History sensitivity: no storage, not history sensitive. Semantics:
reduction semantics, no states. Program clarity:
programs can be clear and conceptually useful.
2.2.3 Von Neumann models. Examples: von Neumann
computers, conventional programming languages.
Foundations: complex, bulky, not useful. History sensitivity:
have storage, are history sensitive. Semantics: state
transition with complex states. Program clarity: programs
can be moderately clear, are not very useful conceptually.
The above classification is admittedly crude and
If I could distill this even further:
- the Von Neumann architecture allows (programmer-written) instructions to update memory (that is, to mutate state).
- functional programming has no concept of mutable state.
FP languages, e.g. Haskell, currently compile to imperative machine code which executes on Von Neumann computers. Functional programmers generally avoid thinking about mutating memory to an extent, preferring the compiler to figure that part out.
One way to look at this is that FP languages provide a total abstraction over the physical plumbing of the Von Neumann architecture. However, this does beg the question of whether a fundamentally different architecture might be a better match to functional languages.
Which brings us to: the Reduceron. The Reduceron in its current form is a Field-Programmable Gate Array (FPGA) which demonstrates potential benefits that a physical machine tailor-made for FP evaluation might have.
In short, the Reduceron takes a functional program, which is a stateless graph of function applications, and breaks it up into a massive collection of parallel function applications. It then runs those parallel applications on input data.

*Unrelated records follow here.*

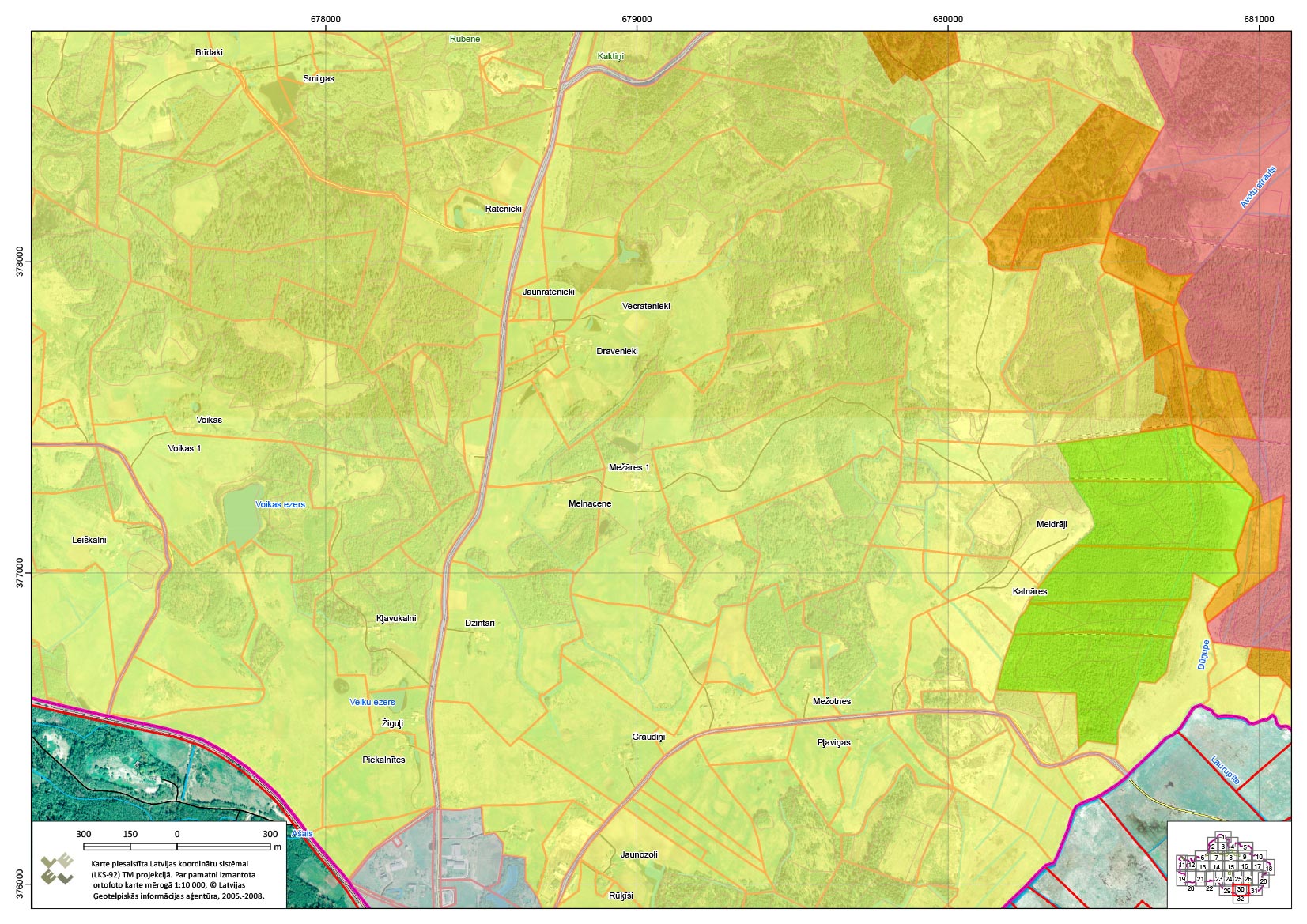Click the Ratenieki place label
1307x924 pixels.
click(x=503, y=209)
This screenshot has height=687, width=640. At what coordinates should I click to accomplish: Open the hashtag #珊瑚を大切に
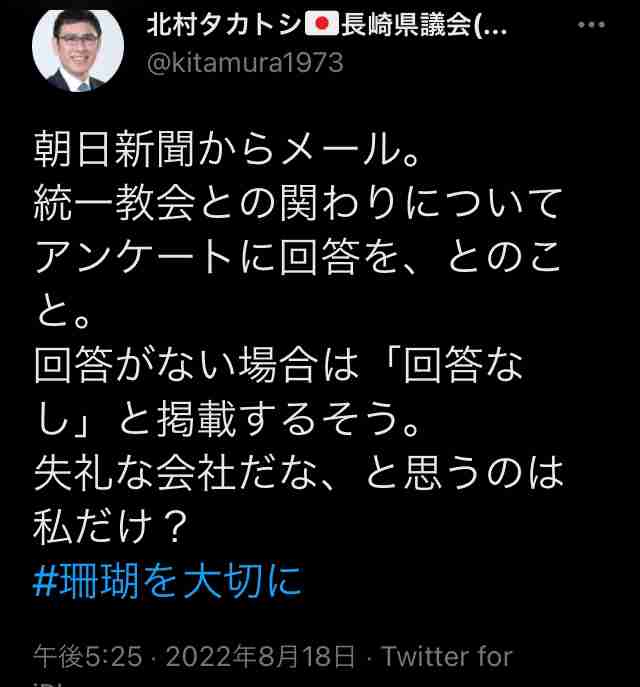[x=168, y=581]
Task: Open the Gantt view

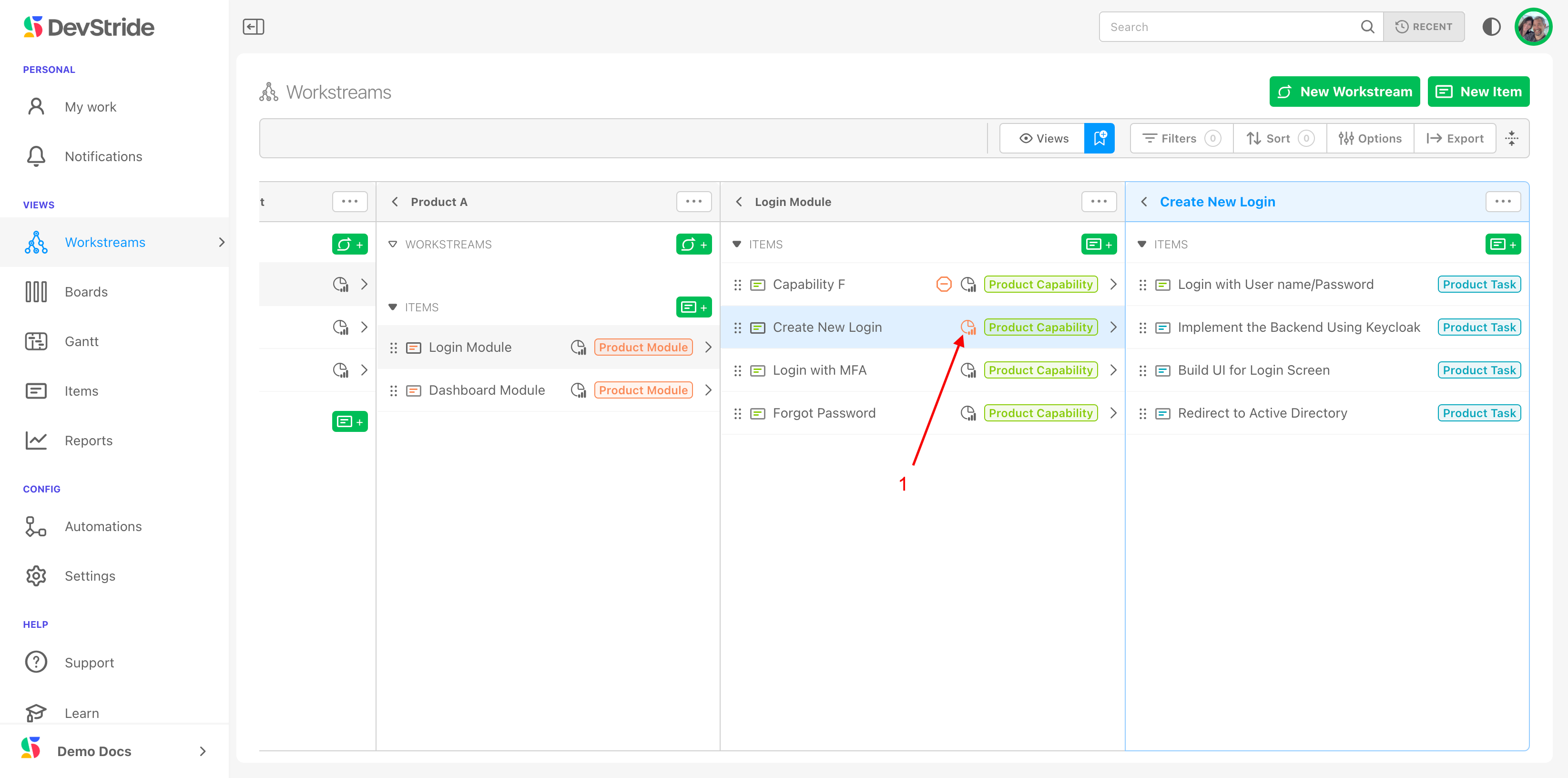Action: (81, 341)
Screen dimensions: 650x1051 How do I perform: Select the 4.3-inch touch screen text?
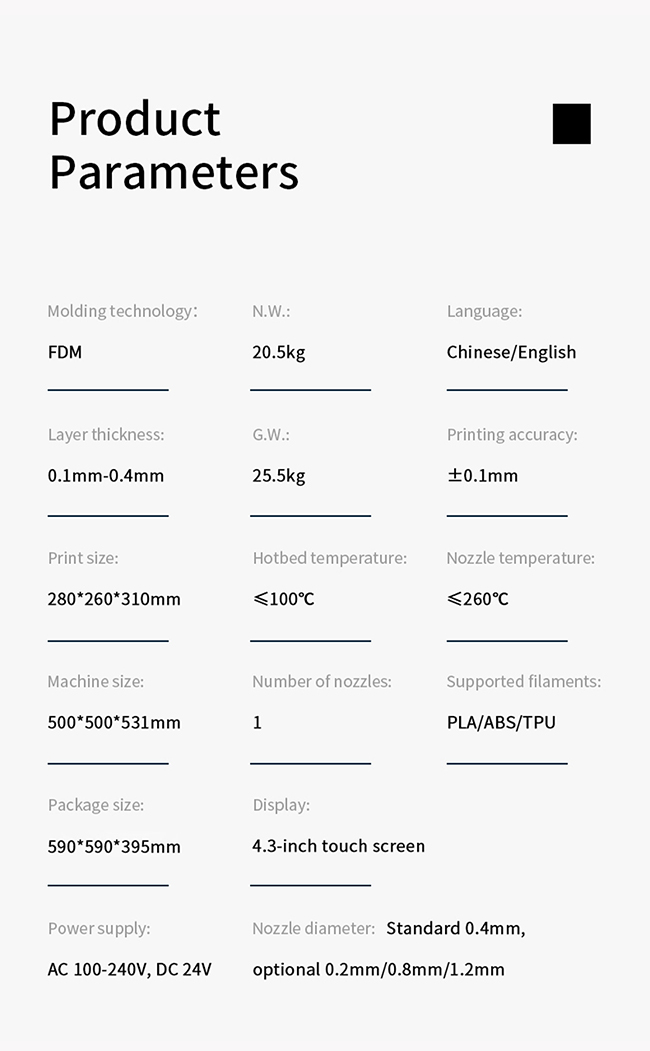pos(338,846)
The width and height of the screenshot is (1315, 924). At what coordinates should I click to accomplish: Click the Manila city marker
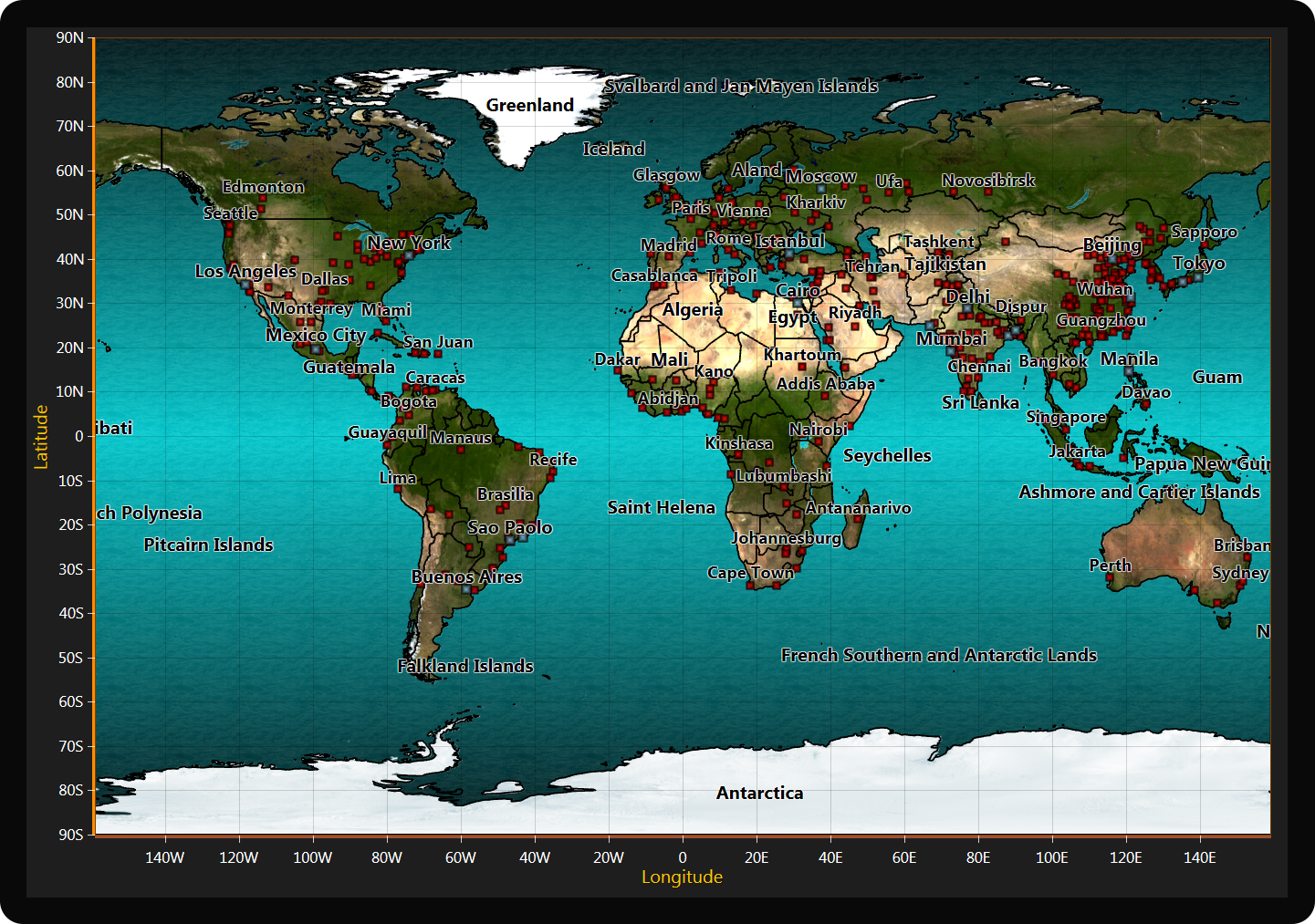1129,372
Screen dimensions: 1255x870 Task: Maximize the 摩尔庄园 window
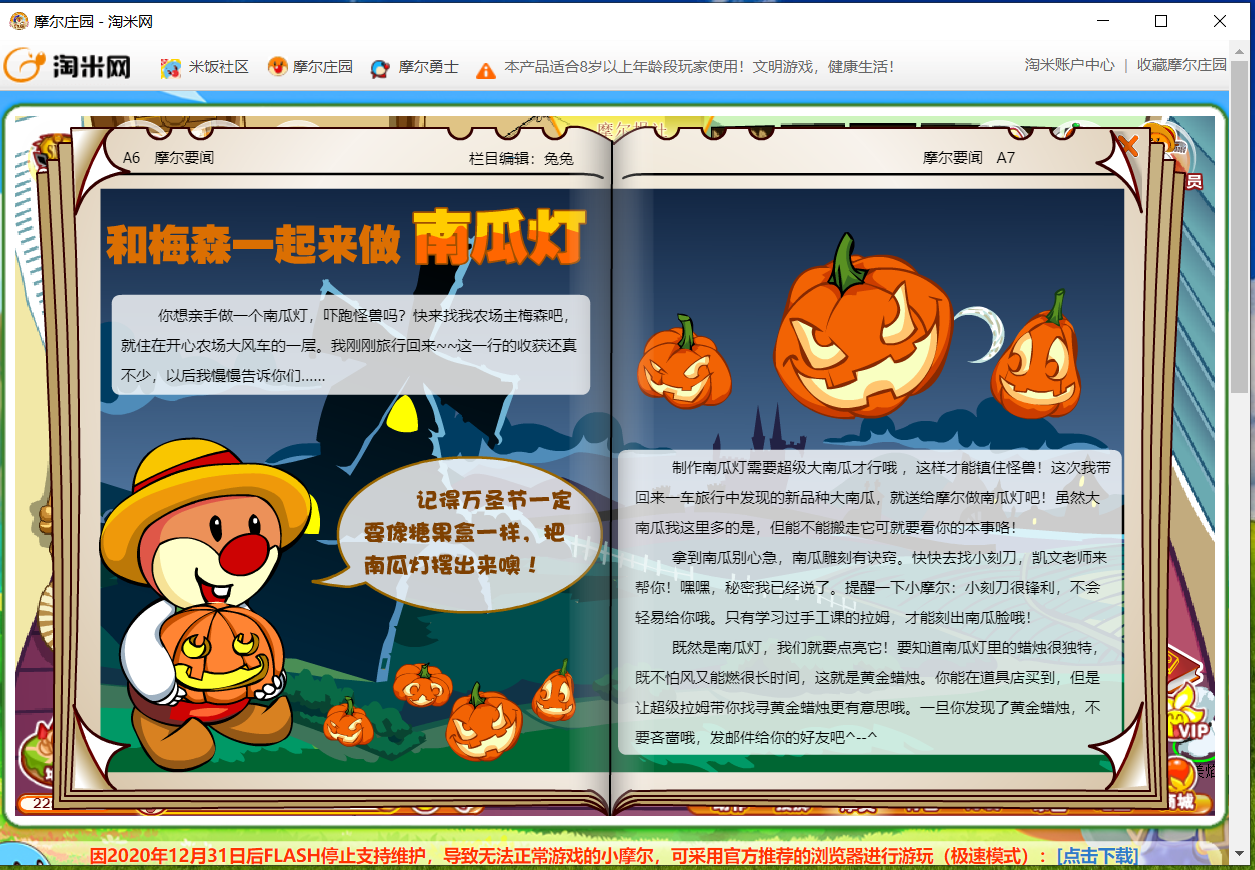(x=1161, y=21)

It can get away with parallelizing your entire program because in FP it doesn't usually matter when a function application is performed, since there is no mutable state and therefore no possible race condition. The only possible delay is in terms of dependency availability – do you have an input or not. If you do, it is always safe to feed the input to the function.
Now, as I understand it (and here I am going out on a limb a bit), an FPGA is a relatively cheap way for researchers to see how these ideas hold up in the physical world. Instead of designing and printing an integrated circuit, and then ordering wholesale numbers from e.g. Intel or AMD, academicians can just program a gate array on an individual off-the-shelf FPGA (again, if I understand correctly – I am not a hardware guy).
Initial results appear very promising! But in practice we don't see hardware manufacturers flocking towards actually putting out entire new chip lines for FP languages. The existing knowledge, infrastructure, and demand for something like an Intel CPU is massive. Imperative programming remains far more common than functional, and that seems unlikely to change in the near future.
Side note: I'm assuming that your question about the "Howard" architecture is a misspelling of "Harvard". The Harvard Architecture is quite similar to the Von Neumann architecture for the purposes of this topic.